More good news from the courtroom on Friday. A Maricopa County Superior Court judge dismissed a lawsuit challenging thousands of petitions gathered supporting the Fair Wages and Healthy Families initiative (Prop. 206) to increase Arizona’s minimum wage to $12 over the next four years. $12 Arizona minimum-wage measure on the November ballot, judge rules:
During court hearings earlier this month, the Arizona Restaurant Association argued that many of the people collecting signatures were not properly registered with the state, so their petitions should be invalidated.
The state requires paid and out-of-state petition circulators to register with the Secretary of State’s Office. They must show they are 18 or older and have an address where they can be reached. Individuals who have been charged with a felony are also not allowed to circulate petitions for pay.
“It’s a privilege to use out-of-state circulators for petitions,” attorney Roopali Desai argued on behalf of the restaurant association. “There are many, many circulators who didn’t register, so their petitions are invalid.”
She said some registration forms appeared as if they were illegally altered after a circulator turned them in, claiming there were “some shenanigans and fraud involved.”
But the ruling came down to a technicality: The law requires that signatures be challenged within five days of their submission to the Secretary of State’s Office. After a thorough discussion of whether that meant business days or calendar days, Judge Joshua Rogers dismissed the case, saying the suit hadn’t been filed in a timely manner.
Howard Fischer has more on this aspect of the ruling. Judge tosses out challenge against minimum wage initiative:
In his decision, Rogers acknowledged various claims by the Arizona Restaurant Association that some of the people who circulated the petitions had not complied with all of the requirements of state law. That includes registering with the secretary of state’s office, not having been convicted of felonies, and providing an Arizona address where they could be contacted if necessary.
In fact, the judge said, based on those requirements, he would have thrown out “a score” of petitions circulated by those people, potentially leaving initiative backers with insufficient signatures.
But Rogers did not do that for one simple reason: He said challengers waited too long to file suit. And that means any and all of their claims are legally void and Proposition 206 can go on the ballot,
Arizona law does allow any person to challenge the registration of circulators. But Rogers said there is a caveat.
“A challenge may not be commenced more than (ITALICS) five days (ROMAN) after the date on which the petitions for which the circulator is required to be registered are filed with the secretary of state,” he pointed out. And Rogers said the lawsuit was not filed within that period.
Rogers specifically rejected the contention of attorneys for the challengers that the measure should be read to mean “five business days” which would exclude Saturday and Sunday from the count — and would have meant the complaint was filed in time.
“Courts are to interpret a statute according to the ordinary meaning of its terms unless a specific definition is given or the context clearly indicates that a special meaning was intended,” the judge wrote.

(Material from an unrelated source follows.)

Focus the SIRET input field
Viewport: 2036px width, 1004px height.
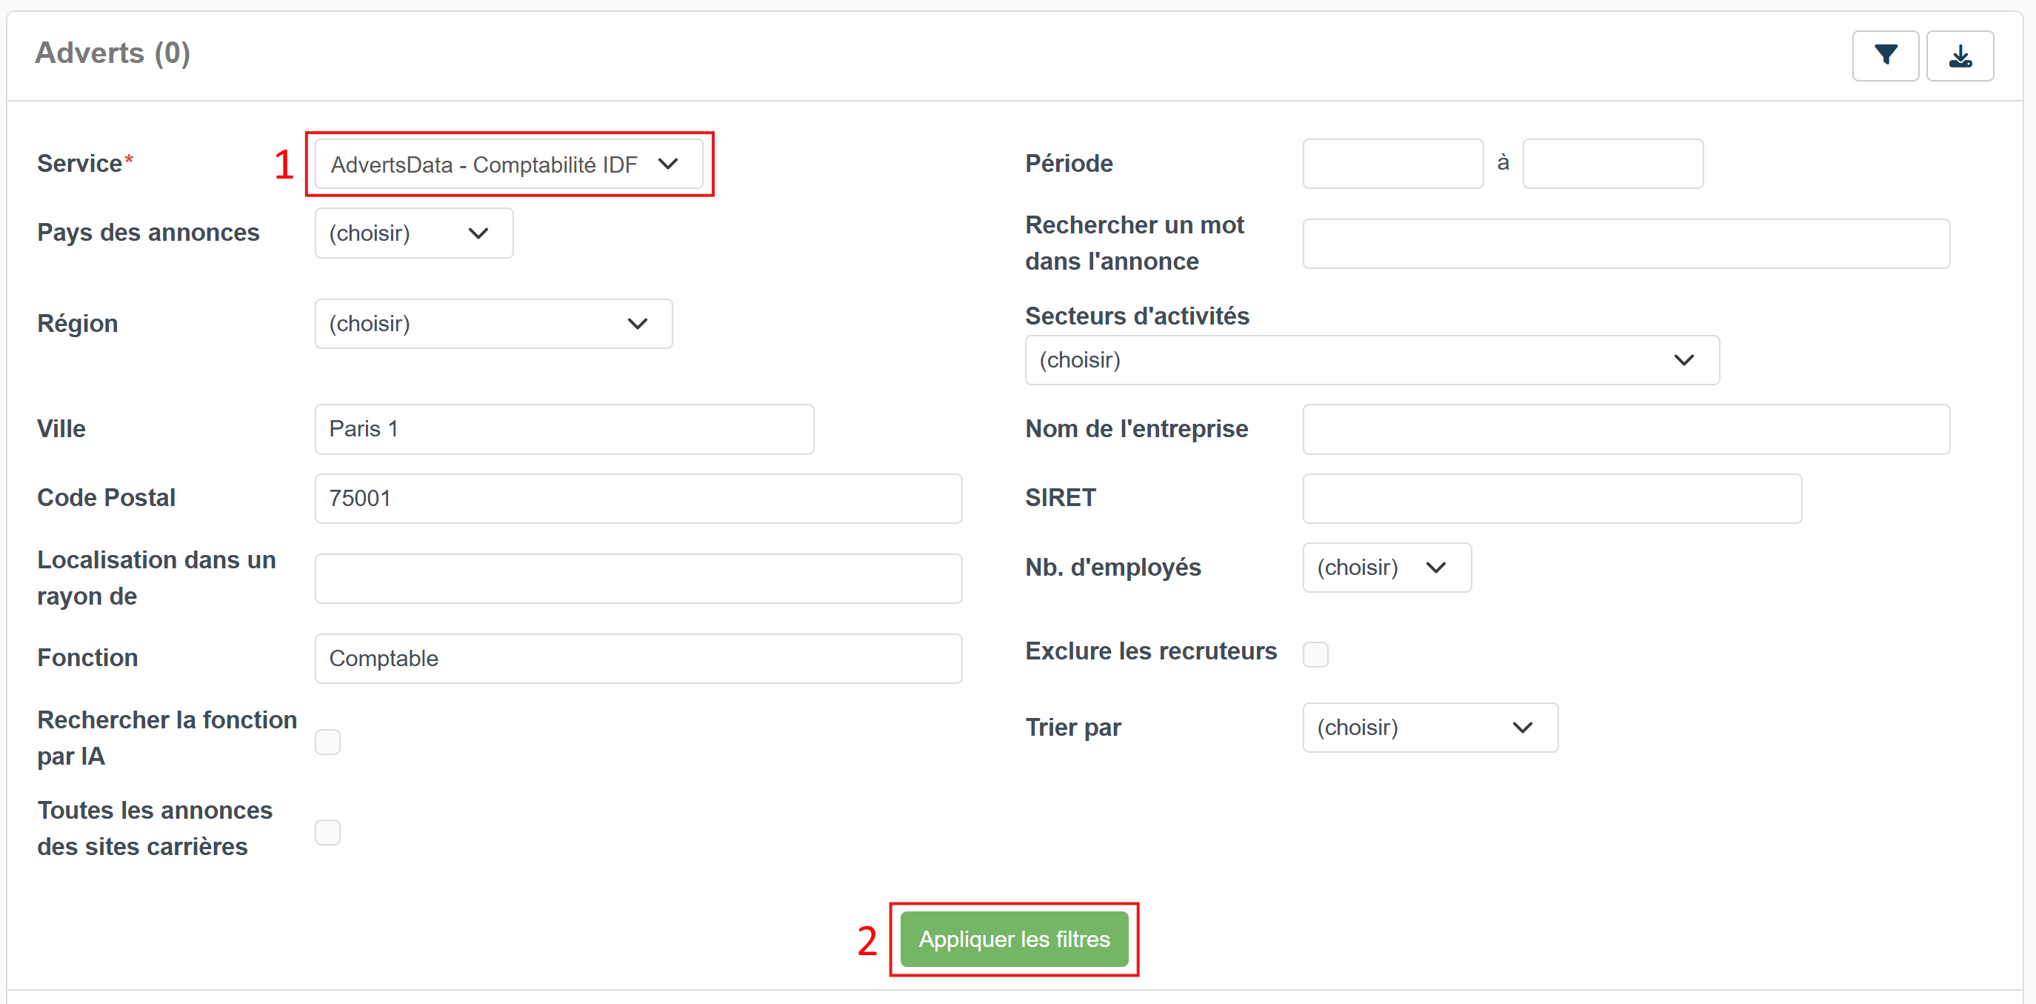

Steve Chucri, executive director of the Arizona Restaurant Association, said paperwork already has been filed to take the issue to the state Supreme Court.
We believe that there is a valid argument to be made on that portion of the ruling,” he said.
More to the point, Chucri contends that if the high court concludes the lawsuit is filed in time, the rulings already made by Rogers about unqualified petition circulators will leave initiative backers with fewer than the 150,642 valid signatures they need to put the issue on the November ballot.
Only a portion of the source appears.